— Exercise inputs —
------------------------
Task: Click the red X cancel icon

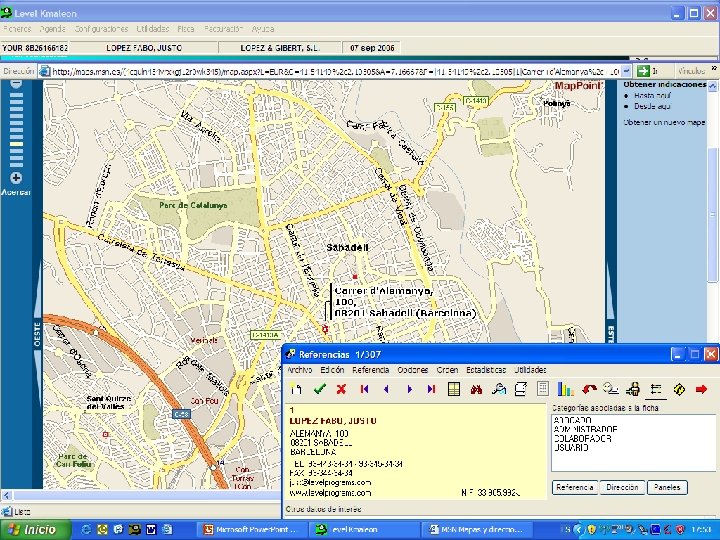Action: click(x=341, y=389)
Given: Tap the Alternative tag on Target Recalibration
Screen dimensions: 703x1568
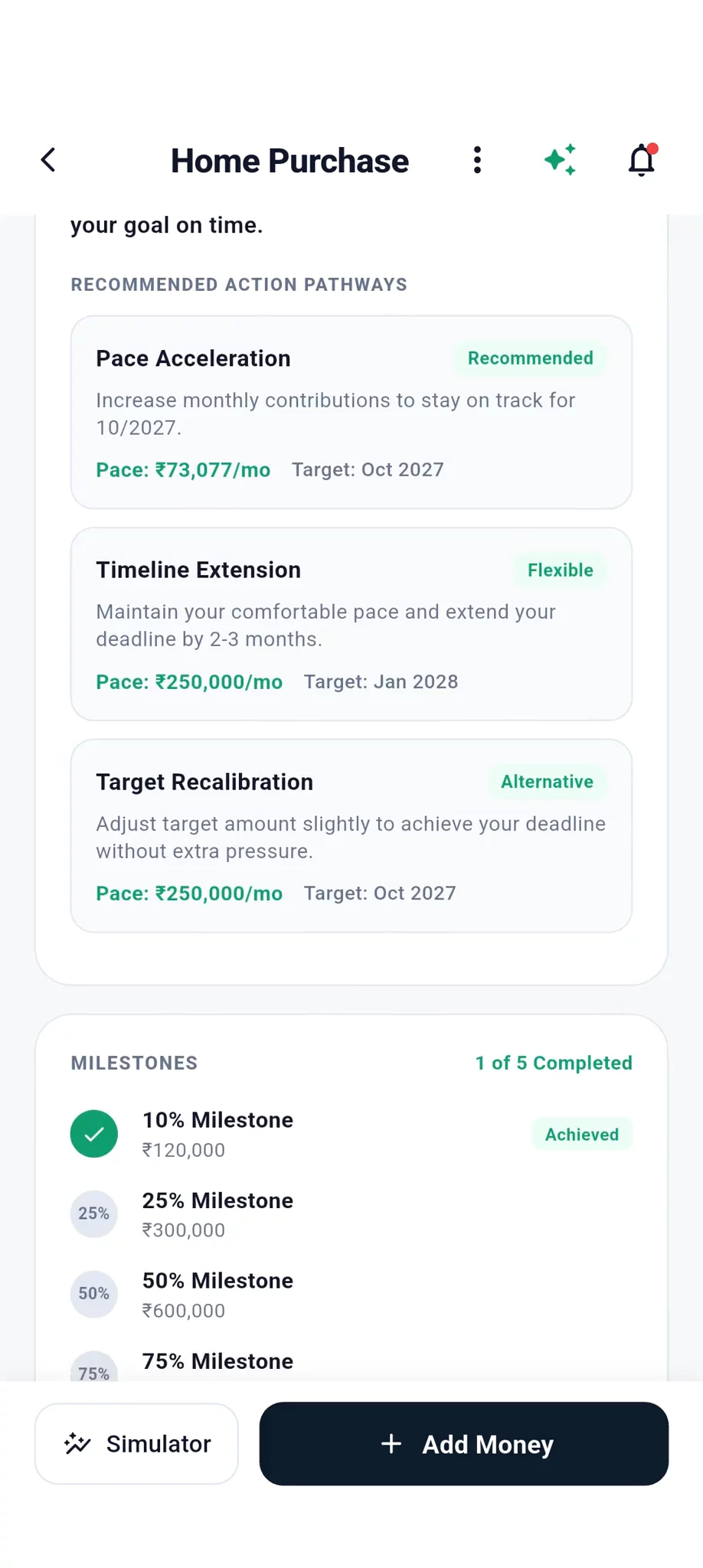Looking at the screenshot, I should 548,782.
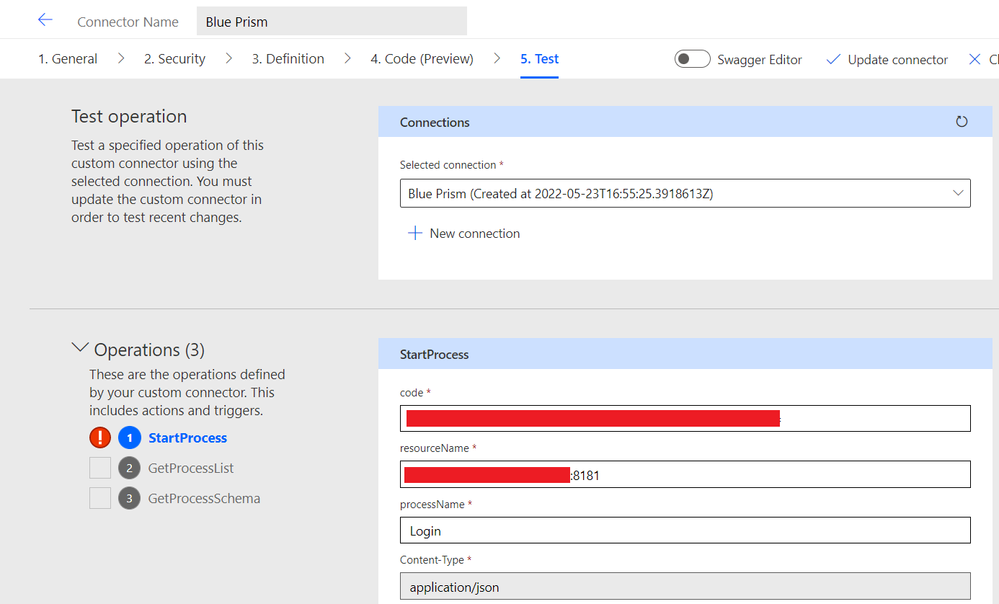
------------------------
— Task requirements —
The records above need to be printed in full and exactly, without any of the pictures.

— Output of the task —
Task: Click the red X cancel icon

Action: click(x=341, y=389)
Given: Tap the Alternative tag on Target Recalibration
Screen dimensions: 703x1568
Looking at the screenshot, I should 548,782.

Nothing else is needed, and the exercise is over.